The Brady team is investigating whether these cancers are uniquely sensitive to therapies that target tumor blood vessels.
A novel avenue of treatment for subtypes of bladder cancer builds on Nobel Prize-winning work by a Johns Hopkins scientist, Gregg Semenza, M.D., Ph.D., who described how tissues respond to low oxygen concentrations (hypoxia).
It turns out that hypoxia happens in some aggressive forms of bladder cancer, as well. As part of their discovery of the basal and luminal molecular subtypes of bladder cancer, Brady scientists Woonyoung Choi, M.S., Ph.D., and David McConkey, Ph.D., Director of the Johns Hopkins Greenberg Bladder Cancer Institute and the Erwin and Stephanie Greenberg Professor of Urology, recognized that “basal bladder cancers express genes associated with the low-oxygen pathway discovered by Dr. Semenza and his colleagues,” says McConkey.

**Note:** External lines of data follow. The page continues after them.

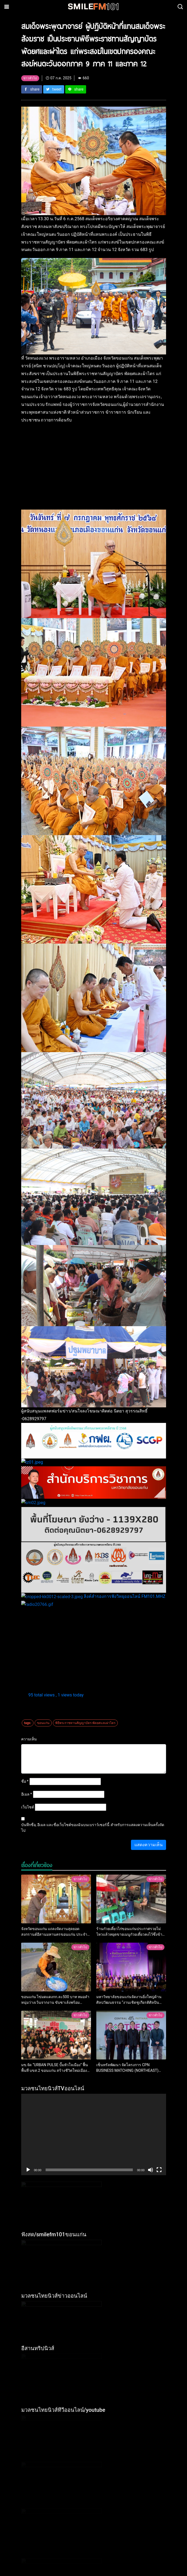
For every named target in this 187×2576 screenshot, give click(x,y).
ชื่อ (25, 1679)
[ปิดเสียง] (150, 2068)
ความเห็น (29, 1637)
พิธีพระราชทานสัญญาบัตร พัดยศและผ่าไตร (85, 1621)
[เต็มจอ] (159, 2068)
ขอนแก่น (43, 1621)
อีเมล (26, 1692)
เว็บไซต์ (27, 1705)
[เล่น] (28, 2068)
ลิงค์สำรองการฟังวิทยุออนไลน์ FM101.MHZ (67, 1502)
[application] (93, 2032)
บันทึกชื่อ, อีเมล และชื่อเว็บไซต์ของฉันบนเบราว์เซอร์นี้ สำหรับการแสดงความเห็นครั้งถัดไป (92, 1725)
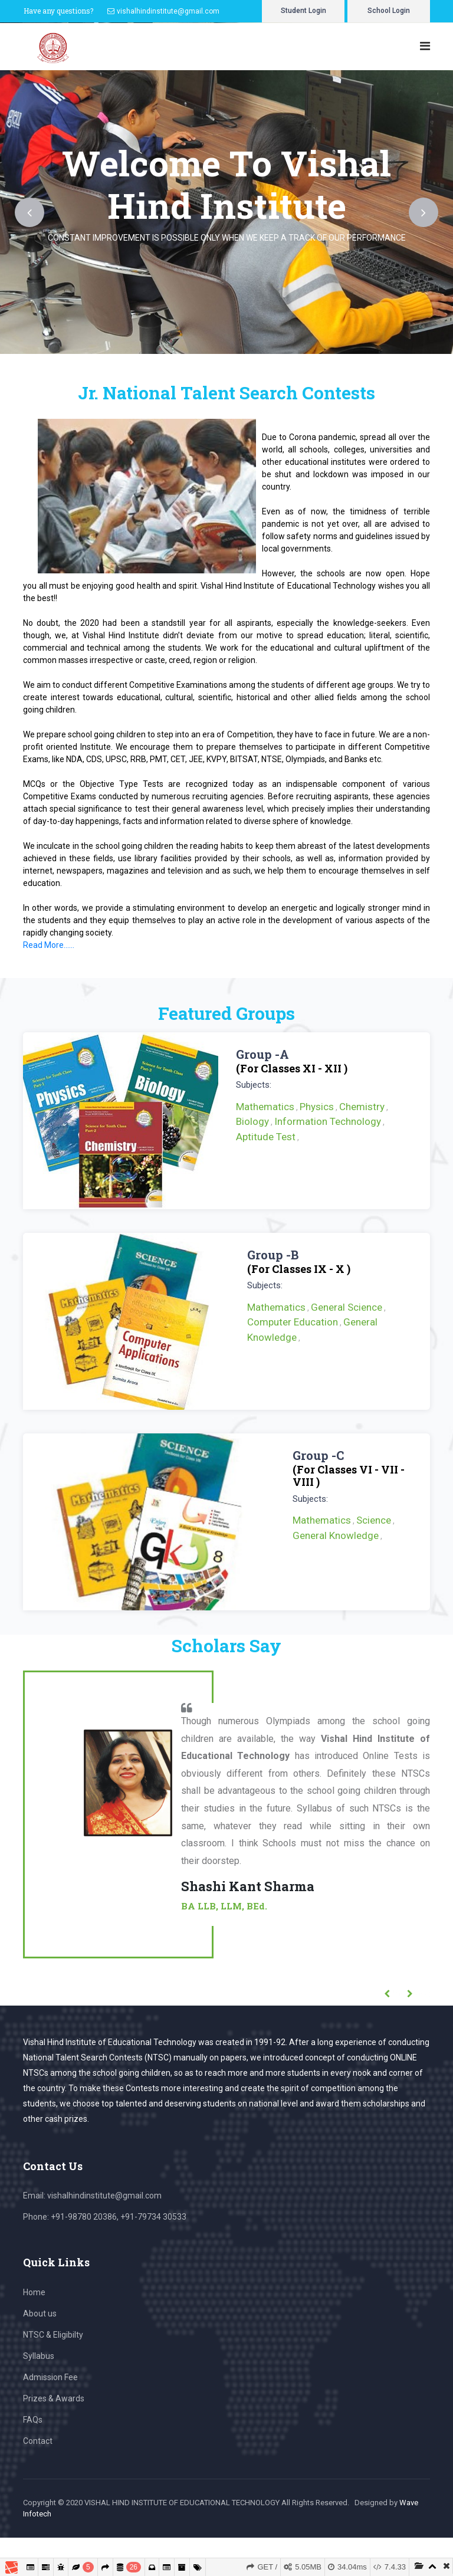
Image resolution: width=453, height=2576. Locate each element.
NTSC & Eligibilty (53, 2334)
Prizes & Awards (53, 2398)
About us (40, 2313)
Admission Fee (50, 2377)
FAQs (32, 2419)
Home (34, 2292)
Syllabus (38, 2356)
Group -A (262, 1054)
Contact (37, 2441)
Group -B (272, 1254)
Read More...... (48, 945)
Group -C (318, 1455)
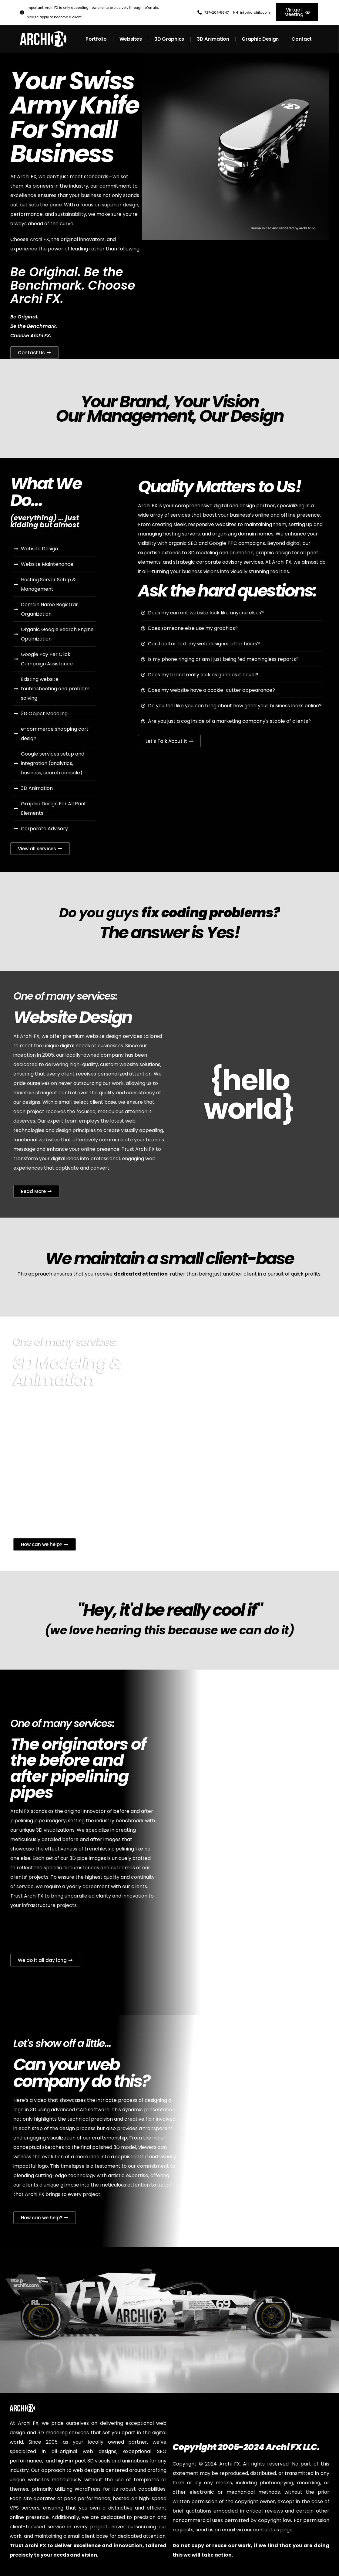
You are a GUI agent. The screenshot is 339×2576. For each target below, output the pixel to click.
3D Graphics (169, 39)
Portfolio (96, 39)
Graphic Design (260, 39)
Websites (130, 39)
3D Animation (213, 39)
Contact (301, 39)
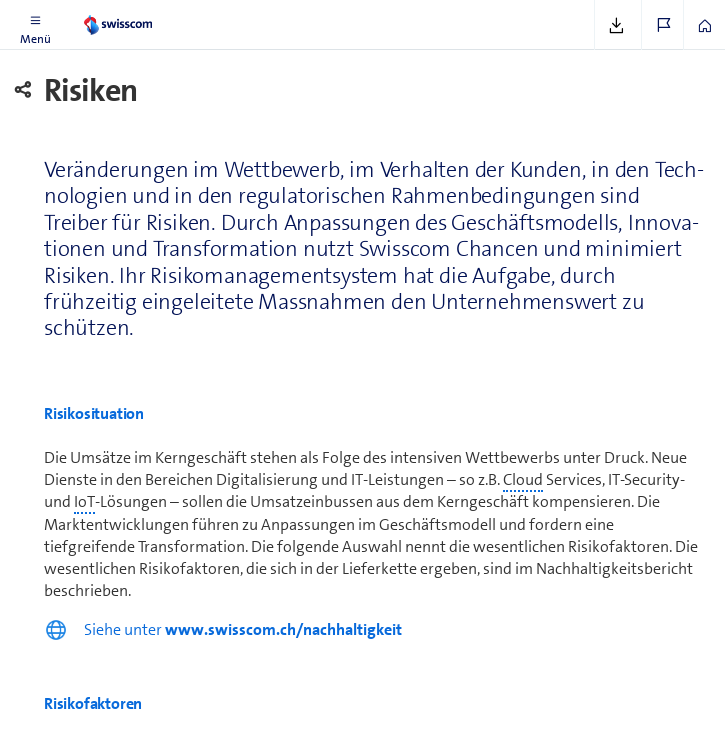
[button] (35, 25)
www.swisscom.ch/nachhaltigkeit (283, 629)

Working with UK scientist Catharine West, Ph.D., and her colleagues in Manchester, Choi and McConkey confirmed that low-oxygen gene expression is associated with more aggressive and fatal cancers, and that a class of biomarkers known as microRNAs can be used to identify these tumors. In an exciting collaborative project with Johns Hopkins scientist Daniele Gilkes, who trained with Semenza, along with investigators at Memorial Sloan-Kettering Cancer Center, Dana-Farber Cancer Institute, and Duke University, the Brady team is investigating “whether tumors that display low-oxygen gene expression are uniquely sensitive to therapies that target tumor blood vessels,” says Choi. Two recently-completed Phase 3 clinical trials, based on the pivotal results of a Phase 2 clinical trial – led by oncologist Noah Hahn, M.D. – of gemcitabine/ cisplatin plus bevacizumab (a therapy that targets tumor blood vessels), confirmed that “these agents extend some patients’ lives,” says McConkey. The team’s research also suggests that oxygen-related biomarkers can determine which patients are likely to benefit from blood vessel-targeted therapies.